- _Exercice court a_
D'après le texte source, quel outil l'ingénieur du son sort-il parmi les premiers au moment du mixage ?

- _Texte source_
==*==

Penser de façon contre-intuitive

Quand vient le temps du mixage, l’égaliseur est un des premiers outils que l’ingénieur du son sort afin de sculpter la piste. Un débutant pourrait sous-estimer le pouvoir et l’utilité de l’égaliseur, préférant l’utilisation de compresseurs et de la réverbération par exemple mais les égaliseurs sont généralement indispensables afin d’obtenir un résultat professionnel. Le fait d’être méthodique et logique peut aider à obtenir des résultats professionnels plus rapidement mais des fois la méthode et la logique peuvent sembler contre intuitifs au technicien de son en herbe. Ça implique la psycho acoustique, ou la manière dont notre cerveau interprète les sons qu’on entend. Comprendre les réactions du cerveau peut aider à prendre des décisions d’égalisation. J’aimerais éplucher quelques-unes de mes astuces, pas toujours si évidentes, pour l’égaliseur. Dans le dernier article j’ai partagé les trois premières astuces, ici je vous dévoile les trois dernières.

==*==

- _Données_
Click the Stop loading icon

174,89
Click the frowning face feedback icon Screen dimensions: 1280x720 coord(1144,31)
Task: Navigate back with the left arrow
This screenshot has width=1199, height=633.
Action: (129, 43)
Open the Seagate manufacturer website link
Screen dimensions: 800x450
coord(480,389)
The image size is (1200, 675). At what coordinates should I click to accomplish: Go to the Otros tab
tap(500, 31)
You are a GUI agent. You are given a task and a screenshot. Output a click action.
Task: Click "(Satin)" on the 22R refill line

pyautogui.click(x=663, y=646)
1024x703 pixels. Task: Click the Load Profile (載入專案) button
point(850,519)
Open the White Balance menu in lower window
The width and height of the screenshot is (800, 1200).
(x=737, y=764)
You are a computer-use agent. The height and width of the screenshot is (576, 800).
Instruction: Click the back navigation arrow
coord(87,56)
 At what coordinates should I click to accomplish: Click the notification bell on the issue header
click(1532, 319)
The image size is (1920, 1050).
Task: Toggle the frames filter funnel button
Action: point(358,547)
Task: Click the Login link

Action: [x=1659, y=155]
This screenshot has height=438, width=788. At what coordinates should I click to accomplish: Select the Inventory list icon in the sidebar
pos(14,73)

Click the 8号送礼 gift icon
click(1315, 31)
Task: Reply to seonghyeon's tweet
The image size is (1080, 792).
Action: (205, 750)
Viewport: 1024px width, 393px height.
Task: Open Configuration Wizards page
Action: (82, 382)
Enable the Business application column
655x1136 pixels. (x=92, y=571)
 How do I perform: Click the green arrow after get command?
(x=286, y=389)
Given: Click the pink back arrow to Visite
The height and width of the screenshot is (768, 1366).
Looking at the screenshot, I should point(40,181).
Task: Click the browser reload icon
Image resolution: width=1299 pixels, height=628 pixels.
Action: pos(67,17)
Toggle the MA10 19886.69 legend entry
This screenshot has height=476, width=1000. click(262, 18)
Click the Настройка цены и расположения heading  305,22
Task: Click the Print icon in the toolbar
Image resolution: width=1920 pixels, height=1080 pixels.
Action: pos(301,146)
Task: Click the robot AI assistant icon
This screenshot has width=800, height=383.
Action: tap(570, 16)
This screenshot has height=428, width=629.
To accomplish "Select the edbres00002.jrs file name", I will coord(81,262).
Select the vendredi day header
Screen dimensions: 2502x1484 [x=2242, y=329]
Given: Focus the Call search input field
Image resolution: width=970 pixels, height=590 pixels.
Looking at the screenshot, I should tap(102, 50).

==*==

- _Exercice court b_
Recopiez, s'il vous plaît, tout le listing depuis la ligne contenant « 1024x703 pixels. Task: Click » jusqu'à la ligne contenant « Screen dimensions: 2502x1484 [x=2242, y=329] », ces deux lignes comprises.

- _Solution complète a_
L'égaliseur.

- _Solution complète b_
1024x703 pixels. Task: Click the Load Profile (載入專案) button
point(850,519)
Open the White Balance menu in lower window
The width and height of the screenshot is (800, 1200).
(x=737, y=764)
You are a computer-use agent. The height and width of the screenshot is (576, 800).
Instruction: Click the back navigation arrow
coord(87,56)
 At what coordinates should I click to accomplish: Click the notification bell on the issue header
click(1532, 319)
The image size is (1920, 1050).
Task: Toggle the frames filter funnel button
Action: point(358,547)
Task: Click the Login link

Action: [x=1659, y=155]
This screenshot has height=438, width=788. At what coordinates should I click to accomplish: Select the Inventory list icon in the sidebar
pos(14,73)

Click the 8号送礼 gift icon
click(1315, 31)
Task: Reply to seonghyeon's tweet
The image size is (1080, 792).
Action: (205, 750)
Viewport: 1024px width, 393px height.
Task: Open Configuration Wizards page
Action: (82, 382)
Enable the Business application column
655x1136 pixels. (x=92, y=571)
 How do I perform: Click the green arrow after get command?
(x=286, y=389)
Given: Click the pink back arrow to Visite
The height and width of the screenshot is (768, 1366).
Looking at the screenshot, I should point(40,181).
Task: Click the browser reload icon
Image resolution: width=1299 pixels, height=628 pixels.
Action: pos(67,17)
Toggle the MA10 19886.69 legend entry
This screenshot has height=476, width=1000. click(262, 18)
Click the Настройка цены и расположения heading  305,22
Task: Click the Print icon in the toolbar
Image resolution: width=1920 pixels, height=1080 pixels.
Action: pos(301,146)
Task: Click the robot AI assistant icon
This screenshot has width=800, height=383.
Action: tap(570, 16)
This screenshot has height=428, width=629.
To accomplish "Select the edbres00002.jrs file name", I will coord(81,262).
Select the vendredi day header
Screen dimensions: 2502x1484 [x=2242, y=329]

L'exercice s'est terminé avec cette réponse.